FDA has set a target of full implementation of the new rules in three years.

“You do not have to make major changes next week — the changes will occur in an orderly manner throughout the next three years,” Pettigrew said.

“There will be some challenges. We will have to do some things differently than in the past, and there may be increased costs associated with production of food animals,” he said. “While it’s going to be challenging, it won’t destroy the industry.”

The rules apply only to food-producing animals. Companion animals are not included, and the rules address the use of antibiotics in feed and drinking water. They do not address antibiotics given by injection.

“These rules only apply to medically important antibiotics in human medicine, and that list includes most of the antibiotics currently used in animal production but not all of them,” Pettigrew said. “It does not include Ionophores, Carbadox, Bacitracins and Flavomycins.”

FDA is asking the companies that manufacture antibiotics to voluntarily change the labels of their products.

“The label is the legal document that is approved by FDA and describes how the drug is to be used,” Pettigrew said. “FDA is asking the companies to change the access of the drugs from over the counter to veterinary feed directive.”

When the label directions change, the professor said, “The way farmers use drugs has to change. There is nothing voluntary about these rules at the farm level.”

Veterinary Feed Directive

In an effort the make the program as efficient as possible, the FDA has proposed a revision to the veterinary feed directive, said Dr. Larry Firkins, DVM and U of I public engagement professor.

“The proposal intends to clarify and increase the flexibility on the administration requirements for the use of veterinary feed directive drugs,” Firkins said. “These proposed changes will result in greater veterinary oversight and supervision of feed and water use antimicrobials to treat, control and prevent disease in food animals.”

The deadline to submit comments to the proposed rule is March 12.

“I strongly recommend all producers discuss disease management protocols with their veterinarians and discuss changes to the veterinary feed directive,” Firkins said.

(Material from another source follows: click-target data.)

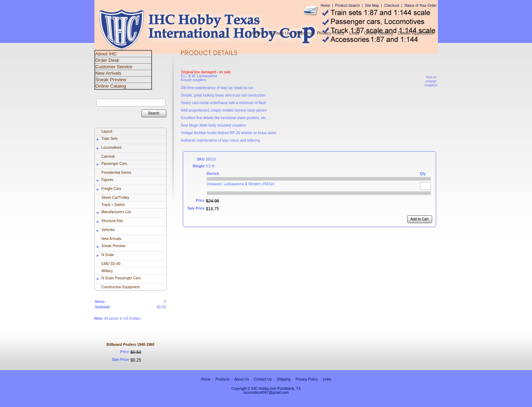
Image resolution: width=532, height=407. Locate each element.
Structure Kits (112, 221)
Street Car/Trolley (116, 197)
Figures (107, 180)
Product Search (347, 5)
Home (325, 5)
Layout (107, 131)
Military (107, 271)
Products (222, 379)
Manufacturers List (116, 212)
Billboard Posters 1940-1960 (130, 344)
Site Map (372, 5)
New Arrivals (112, 239)
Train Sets (109, 138)
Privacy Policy (307, 379)
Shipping (283, 379)
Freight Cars (111, 188)
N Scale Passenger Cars (121, 278)
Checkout (391, 5)
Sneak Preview (113, 246)
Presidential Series (116, 172)
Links (327, 379)
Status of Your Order (420, 5)
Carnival (108, 156)
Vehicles (108, 230)
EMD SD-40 (111, 264)
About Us (241, 379)
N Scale (108, 255)
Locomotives (112, 147)
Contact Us (263, 379)
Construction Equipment (121, 287)
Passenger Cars (114, 163)
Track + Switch (113, 205)
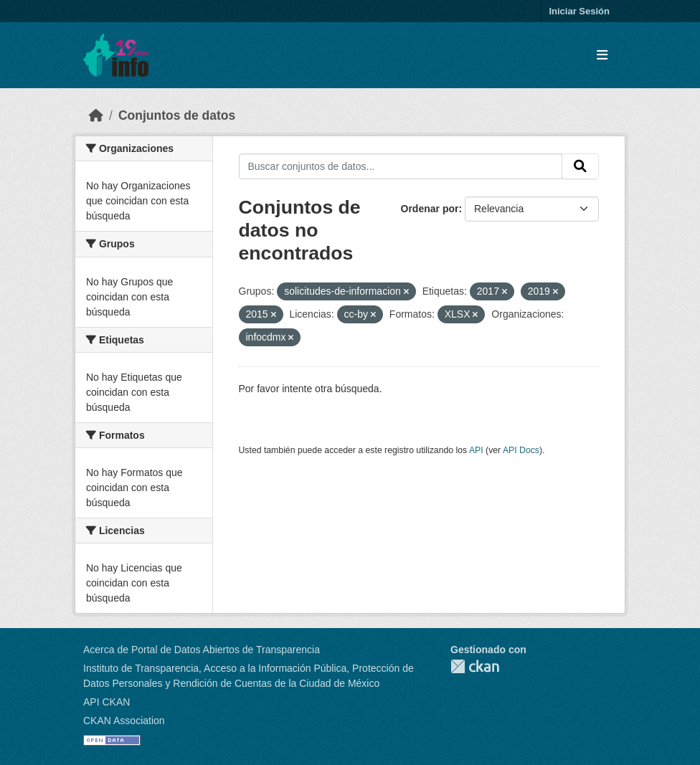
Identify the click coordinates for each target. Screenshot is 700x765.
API (476, 450)
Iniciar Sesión (579, 11)
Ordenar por (430, 209)
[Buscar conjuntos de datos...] (401, 166)
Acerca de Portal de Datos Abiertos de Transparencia (202, 650)
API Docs (521, 450)
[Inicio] (96, 115)
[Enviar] (580, 166)
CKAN (475, 666)
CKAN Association (124, 721)
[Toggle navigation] (602, 55)
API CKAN (106, 702)
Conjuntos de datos (176, 115)
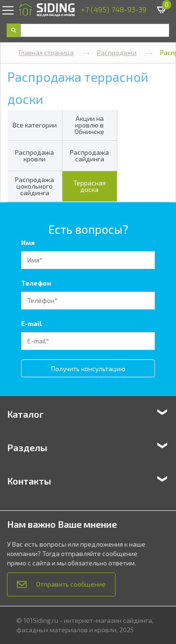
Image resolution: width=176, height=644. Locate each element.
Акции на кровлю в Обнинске (89, 125)
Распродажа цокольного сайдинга (34, 186)
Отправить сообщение (61, 584)
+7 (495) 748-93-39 (114, 9)
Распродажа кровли (34, 155)
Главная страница (54, 52)
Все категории (35, 125)
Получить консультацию (88, 368)
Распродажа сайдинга (89, 155)
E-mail (31, 323)
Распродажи (125, 52)
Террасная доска (89, 186)
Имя (28, 242)
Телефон (36, 283)
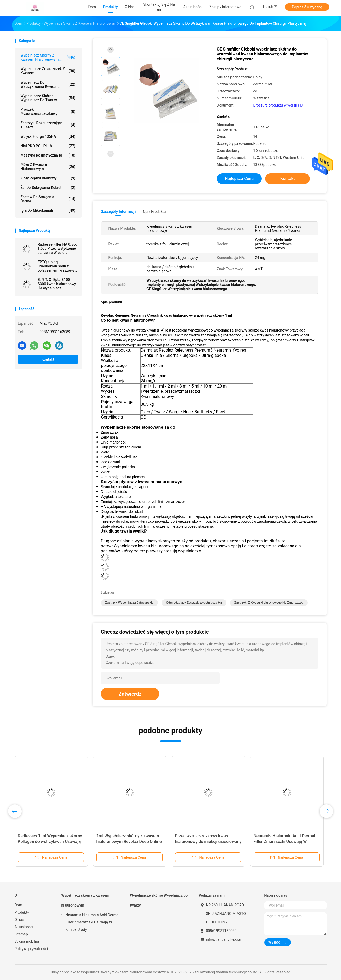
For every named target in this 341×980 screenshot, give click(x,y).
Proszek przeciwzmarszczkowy (48, 111)
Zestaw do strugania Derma (48, 199)
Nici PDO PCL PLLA (48, 146)
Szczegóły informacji (118, 211)
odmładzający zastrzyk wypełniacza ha (194, 603)
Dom (18, 905)
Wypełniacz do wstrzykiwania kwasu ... (48, 84)
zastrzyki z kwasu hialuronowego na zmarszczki (269, 603)
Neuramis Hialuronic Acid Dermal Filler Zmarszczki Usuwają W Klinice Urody (284, 842)
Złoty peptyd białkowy (48, 178)
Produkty (22, 912)
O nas (19, 920)
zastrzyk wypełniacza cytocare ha (129, 603)
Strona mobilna (27, 941)
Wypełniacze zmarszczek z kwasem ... (48, 71)
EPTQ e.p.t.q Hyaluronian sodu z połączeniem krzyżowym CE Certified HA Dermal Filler (58, 266)
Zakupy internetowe (225, 6)
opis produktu (154, 211)
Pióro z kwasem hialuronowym (48, 167)
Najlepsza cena (239, 178)
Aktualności (24, 927)
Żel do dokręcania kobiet (48, 188)
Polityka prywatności (31, 948)
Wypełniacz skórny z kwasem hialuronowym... (48, 57)
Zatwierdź (130, 694)
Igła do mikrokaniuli (48, 210)
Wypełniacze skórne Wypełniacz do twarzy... (48, 98)
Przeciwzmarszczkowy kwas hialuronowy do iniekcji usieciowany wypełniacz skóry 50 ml (208, 842)
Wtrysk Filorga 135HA (48, 137)
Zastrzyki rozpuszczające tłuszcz (48, 125)
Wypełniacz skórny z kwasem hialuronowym (85, 900)
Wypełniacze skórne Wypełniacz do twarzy (159, 900)
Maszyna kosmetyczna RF (48, 155)
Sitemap (21, 934)
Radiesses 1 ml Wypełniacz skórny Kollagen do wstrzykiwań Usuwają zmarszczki (50, 842)
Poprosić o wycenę (307, 7)
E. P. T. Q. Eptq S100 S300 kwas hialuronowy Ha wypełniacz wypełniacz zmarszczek (57, 284)
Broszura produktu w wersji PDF (279, 105)
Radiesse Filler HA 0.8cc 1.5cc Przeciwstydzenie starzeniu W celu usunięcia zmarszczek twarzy (57, 248)
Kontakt (48, 359)
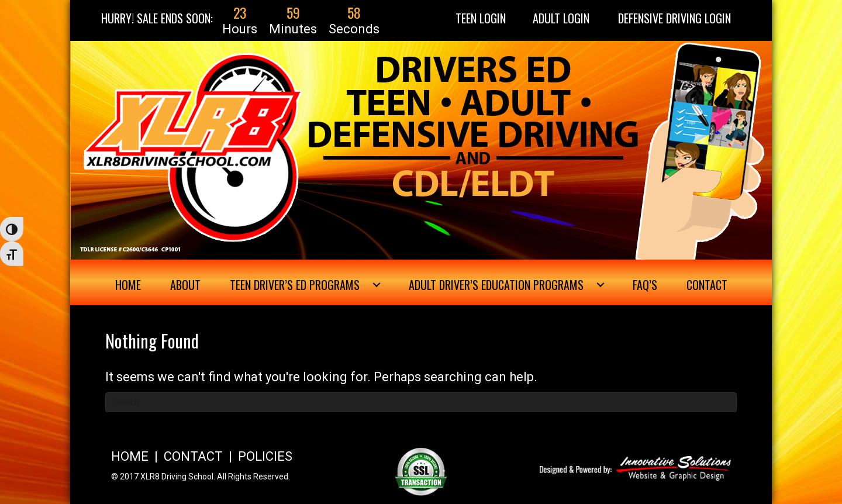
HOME (130, 456)
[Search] (421, 402)
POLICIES (265, 456)
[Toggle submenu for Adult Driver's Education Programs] (601, 285)
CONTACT (193, 456)
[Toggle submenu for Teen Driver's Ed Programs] (377, 285)
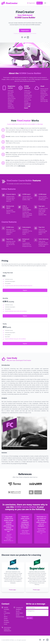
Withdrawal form (7, 630)
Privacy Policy (7, 629)
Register (25, 290)
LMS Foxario (22, 166)
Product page (13, 590)
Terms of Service (7, 627)
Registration (25, 30)
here (22, 128)
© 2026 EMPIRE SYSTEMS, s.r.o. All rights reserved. (14, 640)
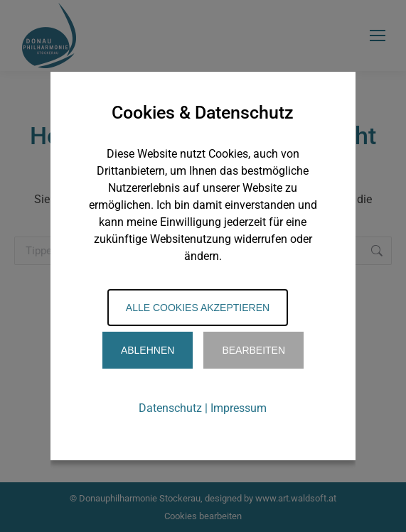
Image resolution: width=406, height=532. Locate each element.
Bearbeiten (253, 350)
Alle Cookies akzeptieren (198, 308)
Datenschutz (170, 408)
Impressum (238, 408)
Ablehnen (147, 350)
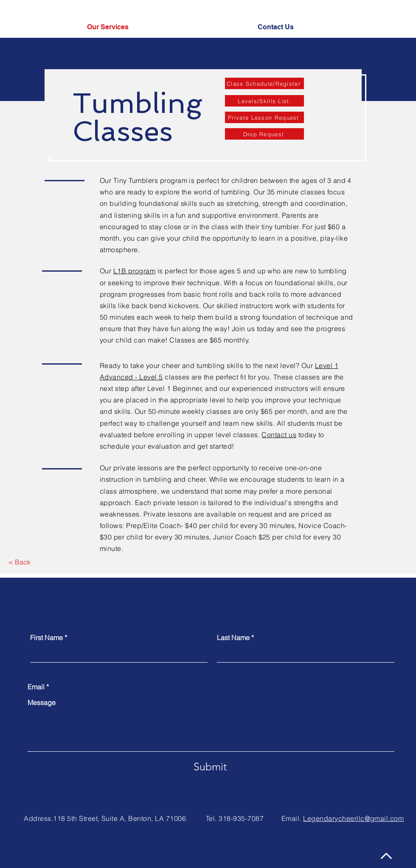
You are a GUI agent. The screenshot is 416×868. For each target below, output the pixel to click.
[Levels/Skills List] (264, 101)
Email (36, 687)
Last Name (233, 638)
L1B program (134, 271)
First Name (46, 638)
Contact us (279, 435)
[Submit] (210, 767)
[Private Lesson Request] (264, 117)
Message (42, 702)
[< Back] (19, 562)
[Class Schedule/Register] (264, 83)
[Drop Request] (264, 134)
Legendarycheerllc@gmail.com (353, 818)
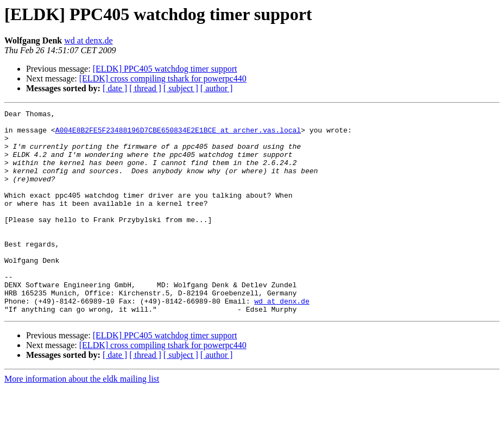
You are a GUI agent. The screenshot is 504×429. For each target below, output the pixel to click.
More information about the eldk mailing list (81, 419)
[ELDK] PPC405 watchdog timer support (165, 68)
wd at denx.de (88, 40)
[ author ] (217, 88)
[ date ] (115, 88)
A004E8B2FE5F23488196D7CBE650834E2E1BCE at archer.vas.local (178, 135)
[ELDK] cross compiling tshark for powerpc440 (163, 78)
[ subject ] (181, 88)
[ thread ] (145, 88)
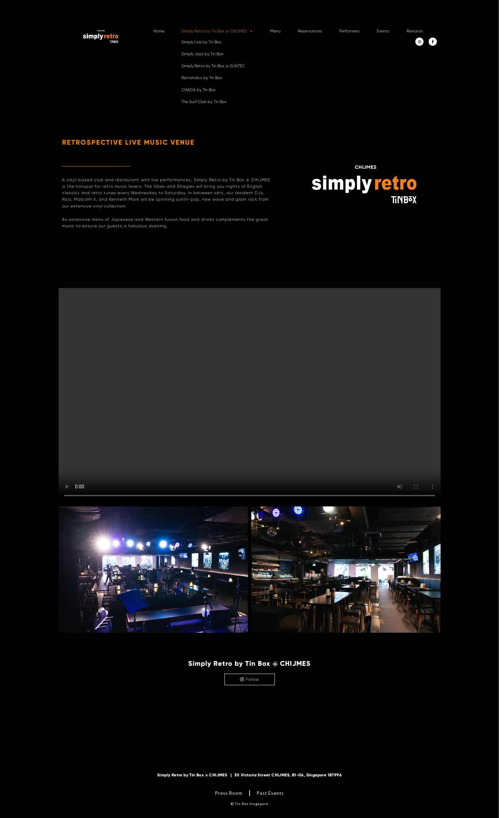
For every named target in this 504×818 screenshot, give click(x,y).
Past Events (270, 793)
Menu (275, 31)
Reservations (310, 31)
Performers (350, 31)
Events (383, 31)
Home (159, 31)
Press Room (229, 793)
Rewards (415, 31)
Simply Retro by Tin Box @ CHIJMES (217, 31)
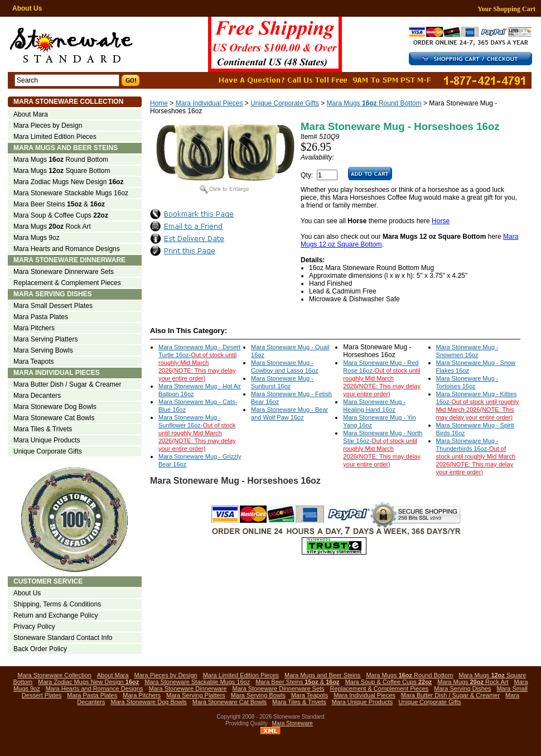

“It is important for the animal producer and veterinarian to work closely together, and in many cases that already happens,” Pettigrew said. “These new rules are pushing us in the direction of a closer relationship between animal producers and veterinarians.”

The first thing producers should look at is biosecurity on their farms because the best way to avoid having to treat a disease is to prevent the animals from getting a disease.

“Animals get diseases from animals either by direct contact or via an intermediary such as a person’s boot, coveralls or from a truck,” said Hans Stein of the U of I Department of Animal Sciences. “Pay close attention to biosecurity and make sure there is no direct contact between different groups of pigs.”

Vaccinations are available to producers to prevent animals from getting diseases.

“Use vaccines correctly. There are a number of diseases we can control effectively by vaccinations,” Stein said.

It is important for the vaccines to be used as recommended.

“Sometimes vaccines don’t work because they haven’t been stored correctly, so make sure they are viable,” Stein said. “And vaccines do not create resistance, they prevent diseases.”

Feed additives may be an option for some producers.

“The effectiveness varies among animals and among the types of feed additives,” Stein said.

“We don’t have any alternatives that are as universally effective as antibiotics because antibiotics are unique in terms of how effective they are across a broad spectrum of animals and disease situations,” Stein said. “When we move away from antibiotics, we have to be more specific and evaluate each alternative before we use them.”